◆ **Material**:
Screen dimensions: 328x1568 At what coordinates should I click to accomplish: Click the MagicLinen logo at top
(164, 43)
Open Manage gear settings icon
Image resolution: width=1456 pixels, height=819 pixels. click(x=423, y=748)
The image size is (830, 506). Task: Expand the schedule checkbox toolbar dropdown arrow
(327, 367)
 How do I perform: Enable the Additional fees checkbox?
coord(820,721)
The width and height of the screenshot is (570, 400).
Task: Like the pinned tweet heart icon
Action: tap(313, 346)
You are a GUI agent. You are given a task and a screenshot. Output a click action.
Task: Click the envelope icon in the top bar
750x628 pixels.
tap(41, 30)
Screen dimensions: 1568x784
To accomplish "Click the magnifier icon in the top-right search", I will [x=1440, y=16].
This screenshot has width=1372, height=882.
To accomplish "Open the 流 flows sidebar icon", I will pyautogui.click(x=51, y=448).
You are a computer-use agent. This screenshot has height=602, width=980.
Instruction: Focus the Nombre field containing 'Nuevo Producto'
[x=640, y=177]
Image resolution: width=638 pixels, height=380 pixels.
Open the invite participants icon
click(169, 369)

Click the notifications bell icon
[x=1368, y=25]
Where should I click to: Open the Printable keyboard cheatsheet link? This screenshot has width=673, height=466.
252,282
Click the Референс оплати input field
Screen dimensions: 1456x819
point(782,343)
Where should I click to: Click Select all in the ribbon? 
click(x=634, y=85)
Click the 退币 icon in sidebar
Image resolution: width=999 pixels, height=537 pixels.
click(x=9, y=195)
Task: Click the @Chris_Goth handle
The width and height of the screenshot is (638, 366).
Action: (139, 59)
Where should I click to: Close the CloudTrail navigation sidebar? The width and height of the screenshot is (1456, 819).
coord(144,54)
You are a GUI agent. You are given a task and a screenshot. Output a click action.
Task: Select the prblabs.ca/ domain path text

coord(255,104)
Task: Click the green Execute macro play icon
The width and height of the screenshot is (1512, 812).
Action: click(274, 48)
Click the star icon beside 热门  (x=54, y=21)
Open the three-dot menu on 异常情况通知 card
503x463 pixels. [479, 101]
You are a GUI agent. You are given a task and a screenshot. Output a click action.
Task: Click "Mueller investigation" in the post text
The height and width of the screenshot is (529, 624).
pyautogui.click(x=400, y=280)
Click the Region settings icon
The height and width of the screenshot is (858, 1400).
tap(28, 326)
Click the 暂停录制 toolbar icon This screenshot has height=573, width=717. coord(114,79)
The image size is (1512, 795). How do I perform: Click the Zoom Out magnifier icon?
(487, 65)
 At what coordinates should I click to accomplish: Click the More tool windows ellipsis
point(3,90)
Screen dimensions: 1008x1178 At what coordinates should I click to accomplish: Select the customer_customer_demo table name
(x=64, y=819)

◆ **Requirement**: Reproduce the rows above verbatim, from the line with "Where should I click to: Open" up to and including the line with "pyautogui.click(x=400, y=280)".

◆ **Finished task**:
Where should I click to: Open the Printable keyboard cheatsheet link? This screenshot has width=673, height=466.
252,282
Click the Референс оплати input field
Screen dimensions: 1456x819
point(782,343)
Where should I click to: Click Select all in the ribbon? 
click(x=634, y=85)
Click the 退币 icon in sidebar
Image resolution: width=999 pixels, height=537 pixels.
click(x=9, y=195)
Task: Click the @Chris_Goth handle
The width and height of the screenshot is (638, 366).
Action: (139, 59)
Where should I click to: Close the CloudTrail navigation sidebar? The width and height of the screenshot is (1456, 819).
coord(144,54)
You are a GUI agent. You are given a task and a screenshot. Output a click action.
Task: Select the prblabs.ca/ domain path text

coord(255,104)
Task: Click the green Execute macro play icon
The width and height of the screenshot is (1512, 812).
Action: click(274, 48)
Click the star icon beside 热门  (x=54, y=21)
Open the three-dot menu on 异常情况通知 card
503x463 pixels. [479, 101]
You are a GUI agent. You are given a task and a screenshot. Output a click action.
Task: Click "Mueller investigation" in the post text
The height and width of the screenshot is (529, 624).
pyautogui.click(x=400, y=280)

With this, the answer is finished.